Chantal Jouanno : « Il n’y a pas de consensus sur le nucléaire »

Chantal Jouanno en septembre 2018.

Les décisions annoncées par le gouvernement sur l’avenir du nucléaire en France alors que le débat public est encore en cours interrogent sur l’utilité de ce dernier. Pour Chantal Jouanno, « les jeux ne sont pas faits ».

Ancienne présidente de l’Agence de l’environnement et de la maîtrise de l’énergie, secrétaire d’État chargée de l’Écologie et ministre des Sports de François Fillon ainsi que sénatrice de Paris, Chantal Jouanno dirige depuis 2018 la Commission nationale du débat public.



Reporterre — À quoi sert le débat public sur la construction d’EPR2 en France, alors que le gouvernement a présenté une loi sur l’accélération du nucléaire dont le Sénat débat dès le 17 janvier ?

Chantal Jouanno — Ce projet de loi accélère les procédures, mais n’emporte en rien la décision de construire ou pas de nouveau réacteurs. Le débat public, lui, met en débat l’opportunité de faire ou pas de nouveaux EPR.

Le gouvernement a lancé cette loi sans attendre la fin du débat, la commission du Sénat ne se pose pas la question de l’opportunité du nouveau nucléaire. N’y a-t-il pas un mépris de la procédure du débat public ?

Ça peut poser des questions, mais pour que demain on construise des nouveaux réacteurs nucléaires, il faudra modifier la loi de Programmation énergie climat pour permettre de dépasser le plafond de production d’énergie nucléaire tel qu’il est fixé aujourd’hui. Les jeux restent ouverts.
++++++++
Consigne =
Recopiez sans rien changer le passage de l'entretien sur le débat public, tout ce qui va de « Ancienne présidente de » jusqu'à « dès le 17 janvier ? ».
++++++++
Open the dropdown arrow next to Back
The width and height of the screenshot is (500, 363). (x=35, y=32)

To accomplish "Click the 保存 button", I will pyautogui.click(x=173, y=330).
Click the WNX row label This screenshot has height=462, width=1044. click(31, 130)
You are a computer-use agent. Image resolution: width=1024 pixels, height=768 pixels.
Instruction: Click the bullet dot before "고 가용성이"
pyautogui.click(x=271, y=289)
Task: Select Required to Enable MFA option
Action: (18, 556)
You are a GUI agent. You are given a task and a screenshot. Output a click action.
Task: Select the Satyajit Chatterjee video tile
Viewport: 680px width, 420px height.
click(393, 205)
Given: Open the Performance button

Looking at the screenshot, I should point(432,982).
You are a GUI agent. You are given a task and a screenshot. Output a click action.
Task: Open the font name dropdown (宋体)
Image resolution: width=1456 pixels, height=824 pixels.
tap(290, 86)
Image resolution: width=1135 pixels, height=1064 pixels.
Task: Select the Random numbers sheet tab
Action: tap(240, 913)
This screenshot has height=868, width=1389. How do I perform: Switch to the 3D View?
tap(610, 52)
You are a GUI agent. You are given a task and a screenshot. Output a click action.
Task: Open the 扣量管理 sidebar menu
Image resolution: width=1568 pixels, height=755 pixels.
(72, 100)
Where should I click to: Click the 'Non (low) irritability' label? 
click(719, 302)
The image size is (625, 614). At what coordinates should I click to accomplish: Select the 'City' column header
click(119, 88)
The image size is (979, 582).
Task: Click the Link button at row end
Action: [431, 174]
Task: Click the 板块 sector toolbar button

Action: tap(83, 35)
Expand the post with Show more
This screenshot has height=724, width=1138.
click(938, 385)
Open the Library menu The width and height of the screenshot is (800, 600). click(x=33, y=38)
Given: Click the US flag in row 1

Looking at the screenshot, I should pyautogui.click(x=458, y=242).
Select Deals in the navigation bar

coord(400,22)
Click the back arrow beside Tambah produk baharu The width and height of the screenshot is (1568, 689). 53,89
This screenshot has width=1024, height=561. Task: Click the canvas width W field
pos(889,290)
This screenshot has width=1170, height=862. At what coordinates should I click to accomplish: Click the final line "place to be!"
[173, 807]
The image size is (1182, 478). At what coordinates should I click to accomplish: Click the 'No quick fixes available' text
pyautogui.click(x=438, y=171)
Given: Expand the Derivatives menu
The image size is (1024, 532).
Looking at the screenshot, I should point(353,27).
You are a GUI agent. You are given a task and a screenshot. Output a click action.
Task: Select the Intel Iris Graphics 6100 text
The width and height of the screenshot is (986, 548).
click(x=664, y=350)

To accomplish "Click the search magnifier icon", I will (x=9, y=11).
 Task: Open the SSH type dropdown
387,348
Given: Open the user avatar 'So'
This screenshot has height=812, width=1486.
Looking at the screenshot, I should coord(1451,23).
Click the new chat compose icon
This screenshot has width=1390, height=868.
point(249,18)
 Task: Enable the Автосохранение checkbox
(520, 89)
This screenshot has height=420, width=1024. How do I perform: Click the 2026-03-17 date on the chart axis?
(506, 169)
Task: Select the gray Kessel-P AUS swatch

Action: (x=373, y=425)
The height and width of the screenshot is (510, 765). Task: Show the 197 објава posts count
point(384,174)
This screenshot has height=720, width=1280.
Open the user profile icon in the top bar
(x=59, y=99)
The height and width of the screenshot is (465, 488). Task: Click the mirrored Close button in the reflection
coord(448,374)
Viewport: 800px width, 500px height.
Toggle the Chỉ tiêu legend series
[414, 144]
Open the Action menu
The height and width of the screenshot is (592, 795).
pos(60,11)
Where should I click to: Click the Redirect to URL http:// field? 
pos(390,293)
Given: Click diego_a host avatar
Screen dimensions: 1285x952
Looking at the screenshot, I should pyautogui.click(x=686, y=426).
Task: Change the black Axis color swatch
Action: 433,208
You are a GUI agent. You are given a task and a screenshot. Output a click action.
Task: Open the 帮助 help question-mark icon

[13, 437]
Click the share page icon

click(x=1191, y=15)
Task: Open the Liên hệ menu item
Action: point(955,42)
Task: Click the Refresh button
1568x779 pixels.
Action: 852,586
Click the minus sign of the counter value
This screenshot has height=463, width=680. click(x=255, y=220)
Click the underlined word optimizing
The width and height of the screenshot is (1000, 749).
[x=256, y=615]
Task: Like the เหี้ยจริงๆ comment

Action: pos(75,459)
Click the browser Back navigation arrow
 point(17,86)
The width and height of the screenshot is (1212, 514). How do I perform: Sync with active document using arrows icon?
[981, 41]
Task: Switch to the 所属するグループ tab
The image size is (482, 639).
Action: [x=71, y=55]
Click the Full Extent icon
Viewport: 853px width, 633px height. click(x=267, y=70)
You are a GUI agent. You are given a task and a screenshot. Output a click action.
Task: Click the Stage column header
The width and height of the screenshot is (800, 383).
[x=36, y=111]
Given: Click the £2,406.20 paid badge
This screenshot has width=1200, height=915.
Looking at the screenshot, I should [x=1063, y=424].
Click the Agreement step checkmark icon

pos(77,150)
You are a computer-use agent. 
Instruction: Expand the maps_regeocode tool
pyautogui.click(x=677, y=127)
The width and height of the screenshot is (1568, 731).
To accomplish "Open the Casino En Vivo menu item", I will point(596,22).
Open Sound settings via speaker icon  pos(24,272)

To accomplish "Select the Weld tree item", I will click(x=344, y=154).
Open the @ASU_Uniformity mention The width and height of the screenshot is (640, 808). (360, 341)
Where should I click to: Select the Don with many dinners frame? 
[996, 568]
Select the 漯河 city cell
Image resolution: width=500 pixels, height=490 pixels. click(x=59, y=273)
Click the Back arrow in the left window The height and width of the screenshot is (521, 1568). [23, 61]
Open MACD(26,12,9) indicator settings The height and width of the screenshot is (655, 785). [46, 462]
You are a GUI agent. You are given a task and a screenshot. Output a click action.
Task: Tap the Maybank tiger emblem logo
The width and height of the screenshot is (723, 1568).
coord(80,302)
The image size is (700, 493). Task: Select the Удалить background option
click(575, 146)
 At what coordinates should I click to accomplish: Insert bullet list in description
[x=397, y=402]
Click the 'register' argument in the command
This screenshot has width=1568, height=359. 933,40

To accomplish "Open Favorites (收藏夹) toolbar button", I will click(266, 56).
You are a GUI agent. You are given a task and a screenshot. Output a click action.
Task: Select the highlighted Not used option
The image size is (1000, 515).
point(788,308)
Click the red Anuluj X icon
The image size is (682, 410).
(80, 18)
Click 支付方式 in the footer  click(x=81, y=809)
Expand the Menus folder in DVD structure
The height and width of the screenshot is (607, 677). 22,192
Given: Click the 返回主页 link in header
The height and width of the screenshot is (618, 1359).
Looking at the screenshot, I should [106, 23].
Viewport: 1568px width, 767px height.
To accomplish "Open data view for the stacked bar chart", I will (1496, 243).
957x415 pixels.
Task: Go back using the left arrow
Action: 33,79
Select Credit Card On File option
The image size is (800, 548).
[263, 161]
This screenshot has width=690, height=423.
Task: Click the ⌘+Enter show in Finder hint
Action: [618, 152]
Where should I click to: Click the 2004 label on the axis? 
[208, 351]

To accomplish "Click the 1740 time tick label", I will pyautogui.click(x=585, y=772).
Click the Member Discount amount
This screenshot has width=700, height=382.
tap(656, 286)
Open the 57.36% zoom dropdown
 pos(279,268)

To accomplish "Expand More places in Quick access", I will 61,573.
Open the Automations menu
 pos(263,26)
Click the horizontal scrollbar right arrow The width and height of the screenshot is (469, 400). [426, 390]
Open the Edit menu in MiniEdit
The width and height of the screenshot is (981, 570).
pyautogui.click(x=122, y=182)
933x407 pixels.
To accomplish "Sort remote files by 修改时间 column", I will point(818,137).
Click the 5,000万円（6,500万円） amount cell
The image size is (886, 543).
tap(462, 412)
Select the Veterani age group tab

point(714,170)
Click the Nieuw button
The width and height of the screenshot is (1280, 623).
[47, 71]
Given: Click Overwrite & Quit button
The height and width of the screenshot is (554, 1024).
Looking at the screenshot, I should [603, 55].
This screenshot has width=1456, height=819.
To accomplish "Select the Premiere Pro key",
++++++++
Résultat de l'exercice =
Ancienne présidente de l’Agence de l’environnement et de la maîtrise de l’énergie, secrétaire d’État chargée de l’Écologie et ministre des Sports de François Fillon ainsi que sénatrice de Paris, Chantal Jouanno dirige depuis 2018 la Commission nationale du débat public.



Reporterre — À quoi sert le débat public sur la construction d’EPR2 en France, alors que le gouvernement a présenté une loi sur l’accélération du nucléaire dont le Sénat débat dès le 17 janvier ?